Barclays, Citi lower Apple price targets. Merrill is standing patMarch 6, 2013: 11:41 AM ET
Barclays met with Apple execs. Citi asked suppliers. Merrill searched Google Trends
FORTUNE -- Apple (AAPL) gave up most of Tuesday's $9.66 (2.3%) gains in the first half hour of trading Wednesday after three analysts issued tepid reports:
- Barclay's Ben Reitzes lowered his Apple price target to $530 from $575 after meeting with two senior VPs -- Phil Schiller and Peter Oppenheimer -- although he insists that his 8% reduction had nothing to do with what they said.

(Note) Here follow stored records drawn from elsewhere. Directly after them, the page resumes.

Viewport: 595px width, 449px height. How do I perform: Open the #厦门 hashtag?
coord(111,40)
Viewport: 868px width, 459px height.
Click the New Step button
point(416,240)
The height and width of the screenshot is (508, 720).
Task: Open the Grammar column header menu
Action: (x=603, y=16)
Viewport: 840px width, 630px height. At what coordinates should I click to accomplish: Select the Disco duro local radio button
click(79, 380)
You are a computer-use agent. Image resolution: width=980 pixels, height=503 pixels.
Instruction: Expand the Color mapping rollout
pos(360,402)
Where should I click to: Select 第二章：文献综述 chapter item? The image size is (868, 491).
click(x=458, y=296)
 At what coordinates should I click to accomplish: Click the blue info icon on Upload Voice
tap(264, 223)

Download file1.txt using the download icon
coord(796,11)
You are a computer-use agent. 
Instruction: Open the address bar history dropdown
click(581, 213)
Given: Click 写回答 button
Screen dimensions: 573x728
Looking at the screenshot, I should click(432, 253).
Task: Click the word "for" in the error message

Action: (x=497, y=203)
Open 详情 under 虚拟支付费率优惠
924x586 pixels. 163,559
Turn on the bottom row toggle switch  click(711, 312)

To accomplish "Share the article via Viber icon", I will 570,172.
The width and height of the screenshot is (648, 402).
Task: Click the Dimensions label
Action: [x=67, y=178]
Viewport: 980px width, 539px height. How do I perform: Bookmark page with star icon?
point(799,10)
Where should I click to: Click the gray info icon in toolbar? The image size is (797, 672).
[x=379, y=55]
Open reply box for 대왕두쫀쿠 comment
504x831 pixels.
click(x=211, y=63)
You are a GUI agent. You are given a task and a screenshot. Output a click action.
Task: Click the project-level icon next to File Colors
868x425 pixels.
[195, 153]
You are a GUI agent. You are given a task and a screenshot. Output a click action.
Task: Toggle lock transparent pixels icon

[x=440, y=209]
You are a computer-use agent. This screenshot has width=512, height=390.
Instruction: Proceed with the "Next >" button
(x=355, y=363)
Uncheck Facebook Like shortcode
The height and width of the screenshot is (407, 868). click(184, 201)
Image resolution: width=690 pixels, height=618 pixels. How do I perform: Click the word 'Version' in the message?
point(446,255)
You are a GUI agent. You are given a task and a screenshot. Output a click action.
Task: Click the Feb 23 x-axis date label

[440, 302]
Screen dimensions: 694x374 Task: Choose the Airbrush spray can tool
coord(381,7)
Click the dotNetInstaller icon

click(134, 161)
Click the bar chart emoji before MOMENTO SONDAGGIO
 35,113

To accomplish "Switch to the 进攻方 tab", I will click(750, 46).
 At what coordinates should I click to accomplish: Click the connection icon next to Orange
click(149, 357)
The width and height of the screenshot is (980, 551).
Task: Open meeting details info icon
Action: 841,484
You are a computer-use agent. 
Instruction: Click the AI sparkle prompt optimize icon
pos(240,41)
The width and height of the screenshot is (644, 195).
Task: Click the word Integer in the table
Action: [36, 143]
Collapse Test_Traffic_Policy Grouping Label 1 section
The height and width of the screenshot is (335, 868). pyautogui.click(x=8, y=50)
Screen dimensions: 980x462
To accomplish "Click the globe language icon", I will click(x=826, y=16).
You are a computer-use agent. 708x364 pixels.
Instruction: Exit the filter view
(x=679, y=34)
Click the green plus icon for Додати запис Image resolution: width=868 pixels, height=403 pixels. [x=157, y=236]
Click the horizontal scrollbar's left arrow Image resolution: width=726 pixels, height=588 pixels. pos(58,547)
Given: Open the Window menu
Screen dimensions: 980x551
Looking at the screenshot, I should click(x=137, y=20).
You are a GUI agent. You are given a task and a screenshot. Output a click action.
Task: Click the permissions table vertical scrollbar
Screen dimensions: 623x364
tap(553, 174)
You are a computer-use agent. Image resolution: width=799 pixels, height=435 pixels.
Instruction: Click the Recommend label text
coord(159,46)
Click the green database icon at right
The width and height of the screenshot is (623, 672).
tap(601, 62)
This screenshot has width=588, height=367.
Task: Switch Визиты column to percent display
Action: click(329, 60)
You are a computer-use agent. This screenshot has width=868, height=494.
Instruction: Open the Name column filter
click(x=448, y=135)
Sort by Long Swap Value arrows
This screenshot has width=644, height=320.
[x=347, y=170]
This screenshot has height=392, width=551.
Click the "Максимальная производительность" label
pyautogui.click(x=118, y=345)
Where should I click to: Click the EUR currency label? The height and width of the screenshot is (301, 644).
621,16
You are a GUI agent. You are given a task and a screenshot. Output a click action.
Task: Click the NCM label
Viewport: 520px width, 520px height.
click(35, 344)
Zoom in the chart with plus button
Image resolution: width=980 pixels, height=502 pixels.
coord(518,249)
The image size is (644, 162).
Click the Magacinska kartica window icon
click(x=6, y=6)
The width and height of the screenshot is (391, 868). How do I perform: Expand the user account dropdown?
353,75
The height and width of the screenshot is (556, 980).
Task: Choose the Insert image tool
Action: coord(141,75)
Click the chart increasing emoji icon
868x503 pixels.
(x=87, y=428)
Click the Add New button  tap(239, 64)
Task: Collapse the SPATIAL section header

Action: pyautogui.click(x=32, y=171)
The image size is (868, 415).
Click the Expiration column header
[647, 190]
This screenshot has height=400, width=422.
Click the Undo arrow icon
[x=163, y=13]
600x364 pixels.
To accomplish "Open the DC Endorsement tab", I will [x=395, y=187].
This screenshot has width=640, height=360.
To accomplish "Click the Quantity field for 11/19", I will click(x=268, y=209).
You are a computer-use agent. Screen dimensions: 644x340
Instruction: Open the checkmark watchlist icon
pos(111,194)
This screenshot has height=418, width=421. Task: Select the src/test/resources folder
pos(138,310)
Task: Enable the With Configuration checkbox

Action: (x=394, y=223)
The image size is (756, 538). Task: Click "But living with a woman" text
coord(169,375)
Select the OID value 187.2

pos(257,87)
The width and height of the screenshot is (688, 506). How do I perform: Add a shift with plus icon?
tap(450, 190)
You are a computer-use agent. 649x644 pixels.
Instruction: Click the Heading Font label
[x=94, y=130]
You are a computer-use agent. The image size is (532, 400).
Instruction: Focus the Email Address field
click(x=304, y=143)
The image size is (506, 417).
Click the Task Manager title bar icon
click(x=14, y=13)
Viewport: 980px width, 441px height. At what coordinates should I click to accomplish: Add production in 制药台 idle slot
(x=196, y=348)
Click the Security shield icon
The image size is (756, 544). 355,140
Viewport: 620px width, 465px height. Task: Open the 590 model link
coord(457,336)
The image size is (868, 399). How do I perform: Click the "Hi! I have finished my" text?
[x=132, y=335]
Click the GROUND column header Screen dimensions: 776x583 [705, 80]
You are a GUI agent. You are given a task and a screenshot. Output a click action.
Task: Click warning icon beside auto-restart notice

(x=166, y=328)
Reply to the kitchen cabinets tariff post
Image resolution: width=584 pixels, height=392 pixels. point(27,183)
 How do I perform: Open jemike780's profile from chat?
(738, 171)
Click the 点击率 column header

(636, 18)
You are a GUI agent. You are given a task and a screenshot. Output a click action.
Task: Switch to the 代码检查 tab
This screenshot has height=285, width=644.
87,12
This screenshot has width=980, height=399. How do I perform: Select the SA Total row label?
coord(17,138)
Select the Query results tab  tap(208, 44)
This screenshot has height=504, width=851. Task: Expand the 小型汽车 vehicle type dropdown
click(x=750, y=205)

He actually came out of the meeting convinced that, as he put it, "Apple's ecosystem is solid – and has room to grow in both existing and new devices."
- Citi's tag team of Glen Yeung, Jim Suva and Walter Pritchard retained their "contrarian" neutral rating on Apple and lowered their near Street-low $500 price target to $480 based on "evidence of reduced demand to Apple's suppliers" for both iPhone 5 and 10-inch iPad parts. They add that "despite much speculation amongst investors and 3rd party research, we find limited evidence of a low-end iPhone at this stage."
- Merrill Lynch's Scott Craig is sticking with his $570 price target, but in a search of Google Trends -- which tracks the frequency of search terms -- he found some worrisome, well, trends:
1. In iPhone 5 cycle, search volume for the keyword "iPhone" is moderating sooner and normalizing at lower levels vs. previous cycles. This could be explained by competition and Apple's greater efficiency in global product rollout.
2. Query volume for the iPhone remains above Samsung's high-end models, but the gap is narrowing. The iPhone is still the bestselling model globally, but the difference between iPhone 5 units and Galaxy S3 & Notes 2 units narrowed to 8mn in Q12 vs. ~17-18mn in the last cycle.
3. Query volume for the iPhone is beginning to trail Samsung Galaxy in some emerging markets (China, India), perhaps due to Apple's lack of exposure in the low/mid-range segment.
4. iPad remains dominant in both keyword search volume and overall unit/revenue share.
According to Thomson/First Call, the average Apple analyst's price target is $630. On our spreadsheet it's $613.